Tolkien cited the concept of eucatastrophe as being central to his stories, which is basically the opposite of a catastrophe. And it determines that the heroes receive some undeserved grace that enables them to avoid a terrible, probable doom. They happen all the time in Middle Earth stories - the central conflict of the story in The Lord of the Rings is resolved not because Frodo is able to destroy The Ring, but because Gollum happens to come at (again) just the right moment to bite his finger off and then fall into Mount Doom. And this is just somewhat at odds with how and why we usually play video games.

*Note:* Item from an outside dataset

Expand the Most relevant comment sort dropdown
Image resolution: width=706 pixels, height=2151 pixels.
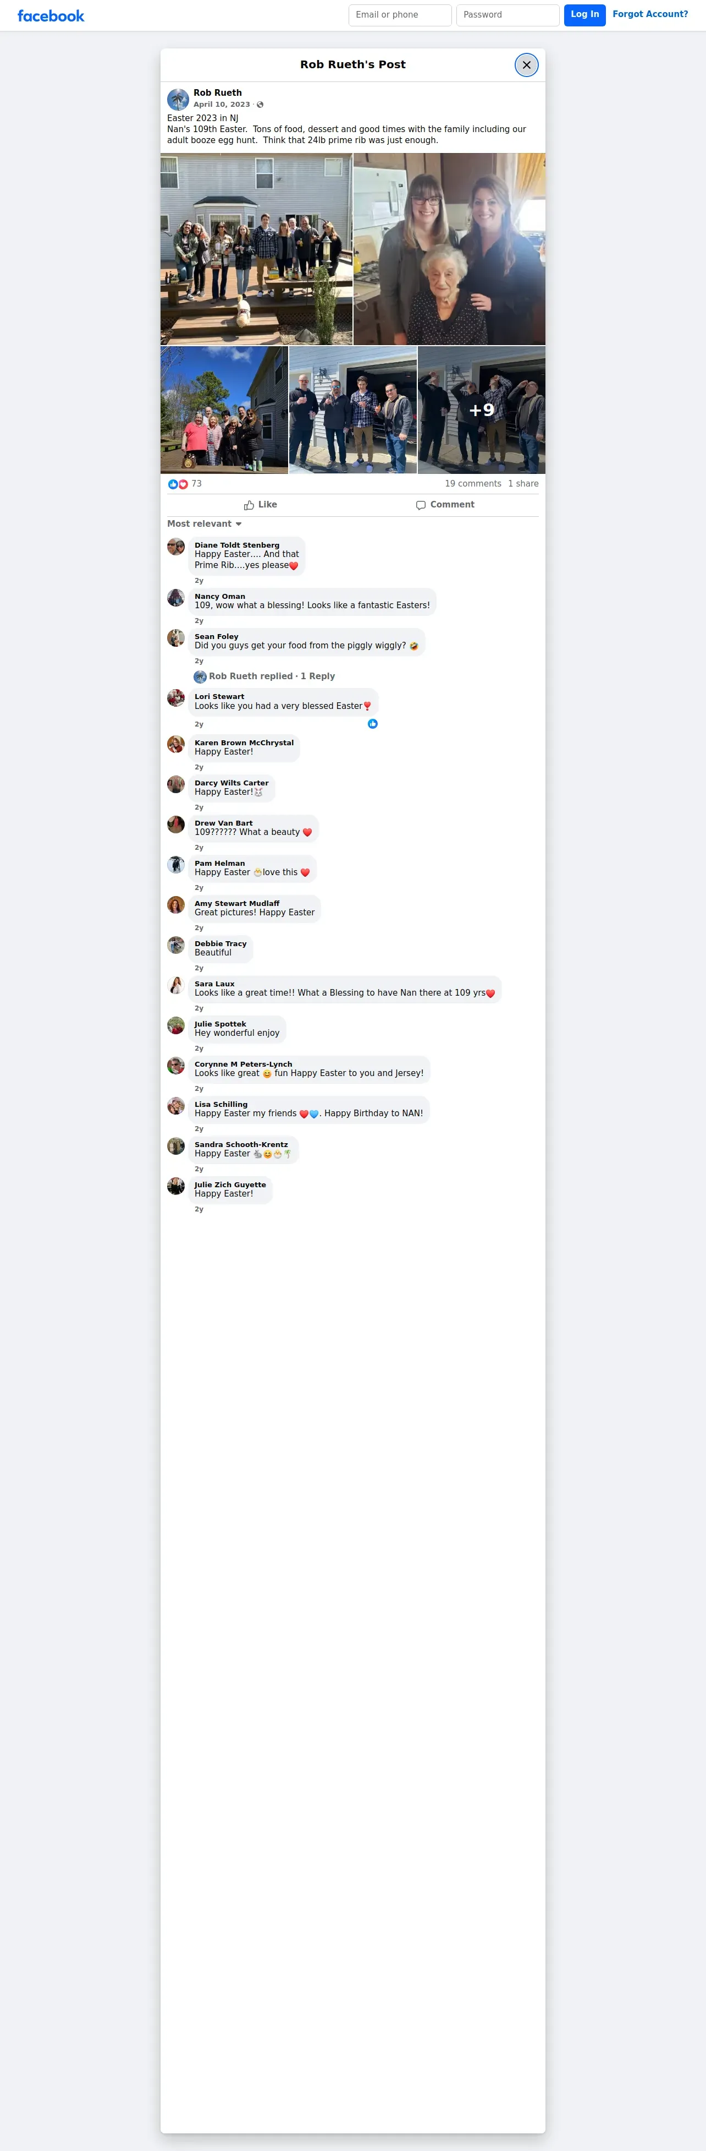coord(204,524)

Without eucatastrophe, without that underserved grace that comes at just the right moment, the protagonists lose. And that’s just hard to do in a satisfying way in a game. In fact, many of the underserved graces we receive in games (for example, the last bit of health in Assassin’s Creed games lasting significantly longer than the rest of the health bar), are made to be invisible, to reinforce the power fantasy that we can accomplish our objective if we try hard enough.

In Tolkien’s works and in the films, the dependence of a happy ending on eucatastrophe isn’t hidden though. It is front and centre in these stories and I’m honestly not sure what it would look like for a game to try to do the same. It would be really interesting to see an adaptation try to work this into its gameplay in a meaningful and fulfilling way. In any case, there are going to be no shortage of Tolkien video games going forward, so we may just get to see someone try.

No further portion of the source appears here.